----- DOCUMENT EXTRACT

UK-based Standard Chartered Bank has set an ambitious target to expand its offering in securities services with the migration of the business, currently within its transaction banking, into the bank’s financial markets arm. A new unit called financing and securities services (FSS) has been launched combining it with its financial market’s portfolio risk management unit.

“Over the course of the next four years, we are looking at almost doubling our revenue in the securities services business,” shares Margaret Harwood-Jones, co-head of FSS, in an exclusive interview with The Asset. “In order to perform at that level and maintain the trajectory we’ve had in terms of our CAGR [compound annual growth rate], we need to be razor-sharp on looking at the institutions we will target.”

The bank’s decision, somewhat belatedly, follows what other large transaction banks have done over the past years. Citi moved its custody and fund services business into the bank’s global markets, and, at Deutsche Bank, transaction banking and the global markets' fixed-income, currencies and commodities division are headed by one executive, David Lynne.

Harwood-Jones, who will co-head the new unit with Emmanuel Ramambason, based in London, explains that the move aligns financing, custody and clearing, and funds services under a single umbrella. “This is going to put us in a stronger position to support our clients with a broader offering into our priority segment of insurers, investors, and sovereign wealth funds.”

While the collaboration with the bank’s foreign exchange team is likely to be strengthened further, the new unit looks set to push its prime business offering. “It was launched a few years ago and it’s a modest size now. But with the alignment, it should perform more strongly in the eyes of our clients and shareholders.”

Another area that should benefit from the new setup is the bank’s securities finance business. Almost a year ago, Standard Chartered signed a partnership agreement with e-SecLending, an independent securities lending specialist. “We want to develop, support and grow that, which should be an ever-more important part of the securities services’ capability,” Harwood-Jones notes, adding that FSS also plans to push deeper into providing collateral management.

----------
----- GIVEN DATA

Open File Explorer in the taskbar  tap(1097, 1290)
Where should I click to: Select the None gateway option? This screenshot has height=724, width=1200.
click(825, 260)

----------
----- GIVEN DATA

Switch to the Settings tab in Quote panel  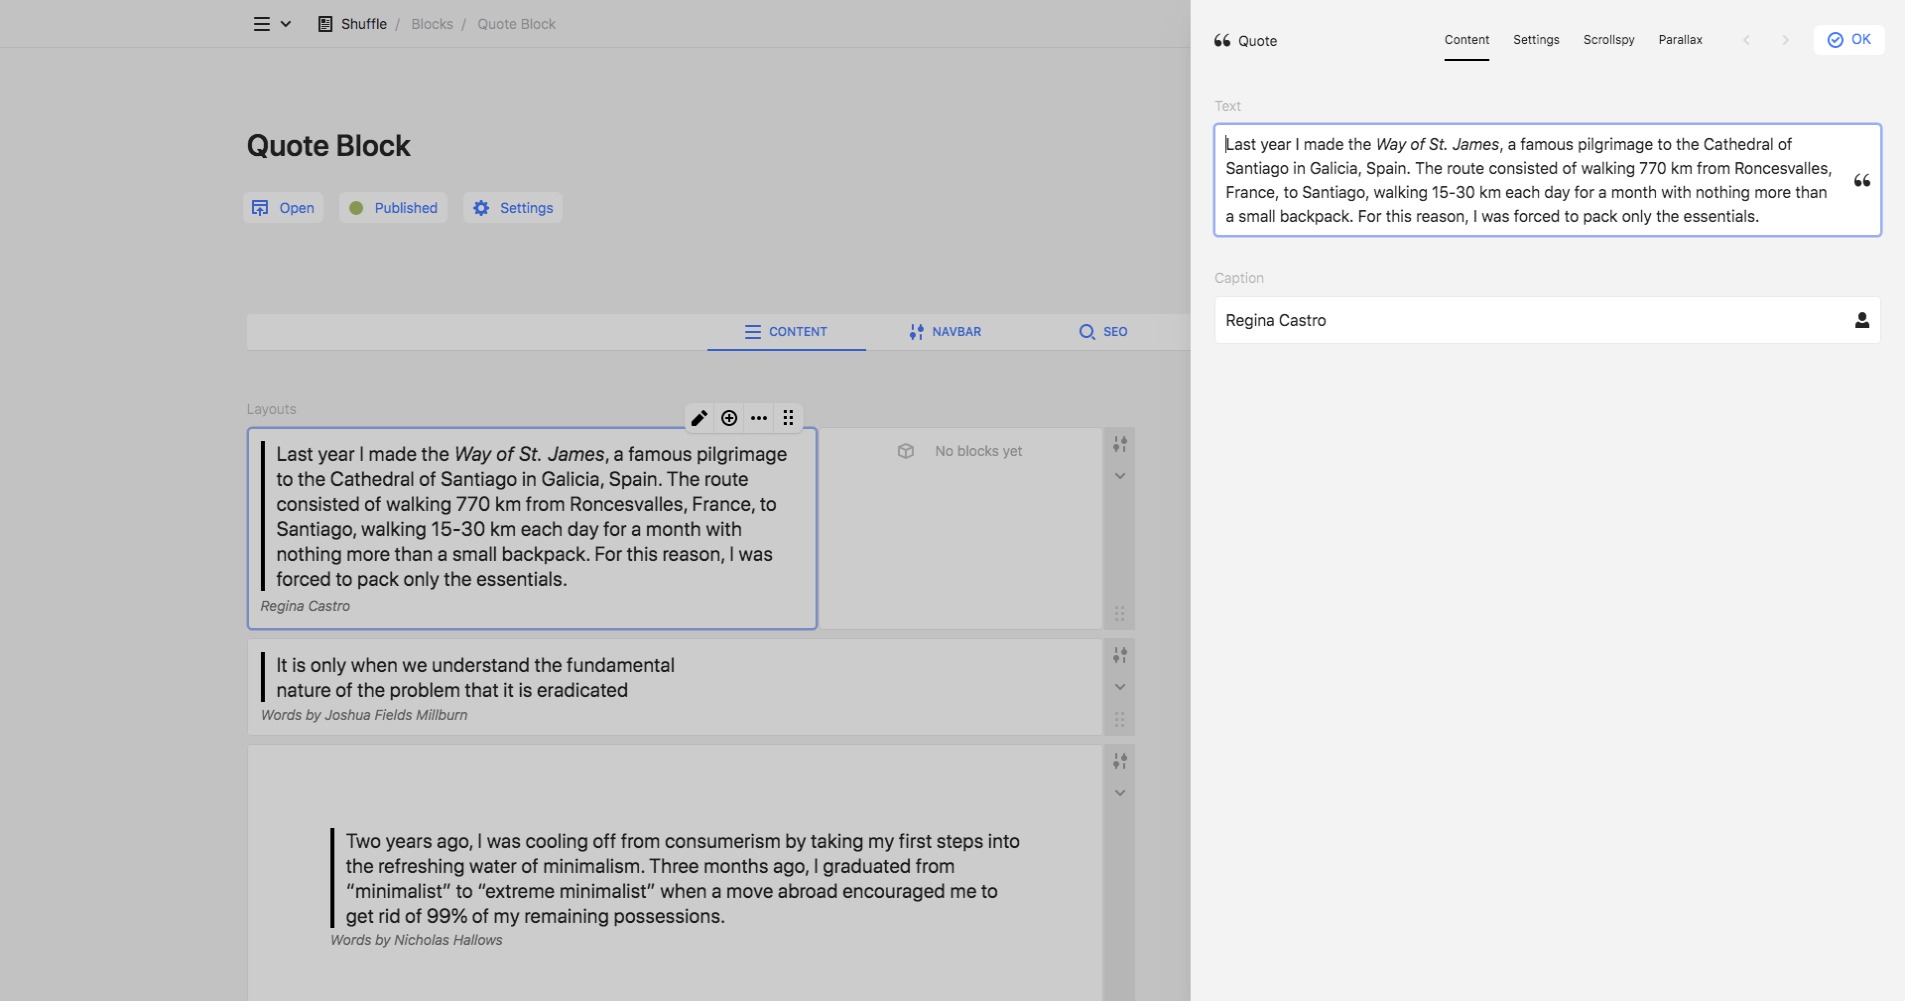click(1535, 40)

----------

#### TASK REQUIREMENTS:
1) Copy out the article on Standard Chartered's new unit, everything from "UK-based Standard Chartered" down to "risk management unit.", swapping "Standard Chartered Bank" for "StanChart".
2) Summarize the article on Standard Chartered's new unit in two sentences.

#### OUTPUTS FOR THE TASKS:
1)
UK-based StanChart has set an ambitious target to expand its offering in securities services with the migration of the business, currently within its transaction banking, into the bank’s financial markets arm. A new unit called financing and securities services (FSS) has been launched combining it with its financial market’s portfolio risk management unit.

2) Standard Chartered Bank has moved its securities services business out of transaction banking and into its financial markets arm, forming a new financing and securities services unit that it expects to almost double securities services revenue over the next four years. Co-headed by Margaret Harwood-Jones and Emmanuel Ramambason, the unit brings financing, custody and clearing, and funds services together and is set to push its prime business, securities finance and collateral management.